**What to produce**: From the line with "Instruction: Open the" through the line with "This screenshot has height=317, width=692.", repeat the entries verbatim, both end lines included, and add nothing.

Dataset entries

--------

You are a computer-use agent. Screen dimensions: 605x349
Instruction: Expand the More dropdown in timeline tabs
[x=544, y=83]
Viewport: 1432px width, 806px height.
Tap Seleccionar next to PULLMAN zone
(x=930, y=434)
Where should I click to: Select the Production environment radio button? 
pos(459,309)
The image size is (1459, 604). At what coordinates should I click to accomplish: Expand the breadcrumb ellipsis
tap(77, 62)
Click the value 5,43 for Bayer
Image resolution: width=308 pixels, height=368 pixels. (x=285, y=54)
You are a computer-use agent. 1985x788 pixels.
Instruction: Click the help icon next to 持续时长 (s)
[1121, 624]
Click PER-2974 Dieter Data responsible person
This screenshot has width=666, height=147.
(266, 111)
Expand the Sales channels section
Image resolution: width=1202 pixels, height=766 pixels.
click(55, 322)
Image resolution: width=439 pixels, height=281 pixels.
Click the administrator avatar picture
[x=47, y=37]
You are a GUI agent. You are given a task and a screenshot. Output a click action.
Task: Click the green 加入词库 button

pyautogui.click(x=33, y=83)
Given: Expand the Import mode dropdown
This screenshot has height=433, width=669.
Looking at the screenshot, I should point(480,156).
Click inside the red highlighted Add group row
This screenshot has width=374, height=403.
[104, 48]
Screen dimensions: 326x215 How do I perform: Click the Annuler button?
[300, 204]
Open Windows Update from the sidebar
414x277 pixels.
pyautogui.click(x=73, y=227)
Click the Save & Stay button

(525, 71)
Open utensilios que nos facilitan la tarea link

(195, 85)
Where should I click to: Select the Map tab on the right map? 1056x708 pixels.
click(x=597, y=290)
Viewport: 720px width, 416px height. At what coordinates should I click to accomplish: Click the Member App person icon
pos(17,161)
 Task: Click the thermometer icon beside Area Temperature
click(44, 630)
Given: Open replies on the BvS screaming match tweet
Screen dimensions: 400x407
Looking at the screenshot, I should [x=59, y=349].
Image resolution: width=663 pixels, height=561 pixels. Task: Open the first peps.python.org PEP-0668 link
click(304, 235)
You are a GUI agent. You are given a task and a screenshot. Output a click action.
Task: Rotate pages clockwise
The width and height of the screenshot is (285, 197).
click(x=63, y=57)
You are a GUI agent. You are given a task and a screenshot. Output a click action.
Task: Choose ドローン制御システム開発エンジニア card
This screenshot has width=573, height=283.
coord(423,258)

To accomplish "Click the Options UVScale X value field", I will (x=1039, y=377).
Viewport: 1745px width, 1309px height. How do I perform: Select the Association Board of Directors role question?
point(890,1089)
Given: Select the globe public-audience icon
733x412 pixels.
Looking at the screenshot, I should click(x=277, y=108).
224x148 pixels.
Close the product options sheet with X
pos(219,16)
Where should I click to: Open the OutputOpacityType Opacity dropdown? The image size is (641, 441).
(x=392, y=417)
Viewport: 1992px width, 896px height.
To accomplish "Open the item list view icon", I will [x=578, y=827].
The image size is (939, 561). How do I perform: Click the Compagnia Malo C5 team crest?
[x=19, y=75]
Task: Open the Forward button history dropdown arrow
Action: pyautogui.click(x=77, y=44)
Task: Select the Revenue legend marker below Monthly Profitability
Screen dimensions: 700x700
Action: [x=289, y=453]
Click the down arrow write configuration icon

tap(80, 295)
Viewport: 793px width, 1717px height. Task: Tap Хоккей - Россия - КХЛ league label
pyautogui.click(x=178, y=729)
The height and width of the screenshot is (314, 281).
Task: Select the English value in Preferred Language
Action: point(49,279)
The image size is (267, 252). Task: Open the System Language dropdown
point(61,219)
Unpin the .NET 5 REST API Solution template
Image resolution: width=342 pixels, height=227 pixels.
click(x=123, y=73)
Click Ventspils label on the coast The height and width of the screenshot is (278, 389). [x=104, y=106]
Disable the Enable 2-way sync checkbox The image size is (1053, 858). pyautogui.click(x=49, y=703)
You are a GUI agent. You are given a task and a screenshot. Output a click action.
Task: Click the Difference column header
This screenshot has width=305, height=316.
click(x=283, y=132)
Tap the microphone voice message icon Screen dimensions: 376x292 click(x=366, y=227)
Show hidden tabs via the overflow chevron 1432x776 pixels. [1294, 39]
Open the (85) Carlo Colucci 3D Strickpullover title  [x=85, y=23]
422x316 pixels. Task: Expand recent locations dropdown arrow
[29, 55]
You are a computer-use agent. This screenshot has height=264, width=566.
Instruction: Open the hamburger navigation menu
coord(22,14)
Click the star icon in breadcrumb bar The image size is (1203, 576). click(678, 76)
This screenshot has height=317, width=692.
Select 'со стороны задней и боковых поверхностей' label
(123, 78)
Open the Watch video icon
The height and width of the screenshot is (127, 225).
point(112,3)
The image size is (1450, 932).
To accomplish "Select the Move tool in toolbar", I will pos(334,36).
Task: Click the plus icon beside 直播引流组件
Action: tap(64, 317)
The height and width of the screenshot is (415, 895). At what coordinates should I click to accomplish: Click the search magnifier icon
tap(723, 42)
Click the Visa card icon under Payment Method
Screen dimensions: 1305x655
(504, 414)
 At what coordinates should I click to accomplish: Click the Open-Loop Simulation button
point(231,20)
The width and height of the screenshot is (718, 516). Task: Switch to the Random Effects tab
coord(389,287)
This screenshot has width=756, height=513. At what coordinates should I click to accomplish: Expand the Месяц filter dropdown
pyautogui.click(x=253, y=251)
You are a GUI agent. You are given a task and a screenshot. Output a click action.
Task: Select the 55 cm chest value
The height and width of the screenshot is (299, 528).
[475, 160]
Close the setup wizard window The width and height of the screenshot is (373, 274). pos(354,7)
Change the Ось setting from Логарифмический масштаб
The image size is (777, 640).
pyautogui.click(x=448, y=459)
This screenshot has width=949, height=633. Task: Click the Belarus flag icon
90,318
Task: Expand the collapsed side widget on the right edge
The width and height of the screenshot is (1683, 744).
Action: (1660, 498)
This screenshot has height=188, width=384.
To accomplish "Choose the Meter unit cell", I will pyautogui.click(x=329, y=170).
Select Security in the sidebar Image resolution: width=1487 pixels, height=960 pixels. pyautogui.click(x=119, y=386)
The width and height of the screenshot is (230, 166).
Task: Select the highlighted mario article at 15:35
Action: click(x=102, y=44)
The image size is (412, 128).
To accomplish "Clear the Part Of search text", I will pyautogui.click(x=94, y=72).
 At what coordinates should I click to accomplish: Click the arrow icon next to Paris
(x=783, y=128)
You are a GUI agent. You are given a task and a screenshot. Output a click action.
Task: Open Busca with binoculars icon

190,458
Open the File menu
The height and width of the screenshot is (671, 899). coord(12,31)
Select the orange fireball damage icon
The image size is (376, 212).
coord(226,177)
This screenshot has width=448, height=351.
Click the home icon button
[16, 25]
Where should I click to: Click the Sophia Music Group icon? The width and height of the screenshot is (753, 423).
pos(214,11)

--------

**Result of the task**:
Instruction: Open the hamburger navigation menu
coord(22,14)
Click the star icon in breadcrumb bar The image size is (1203, 576). click(678, 76)
This screenshot has height=317, width=692.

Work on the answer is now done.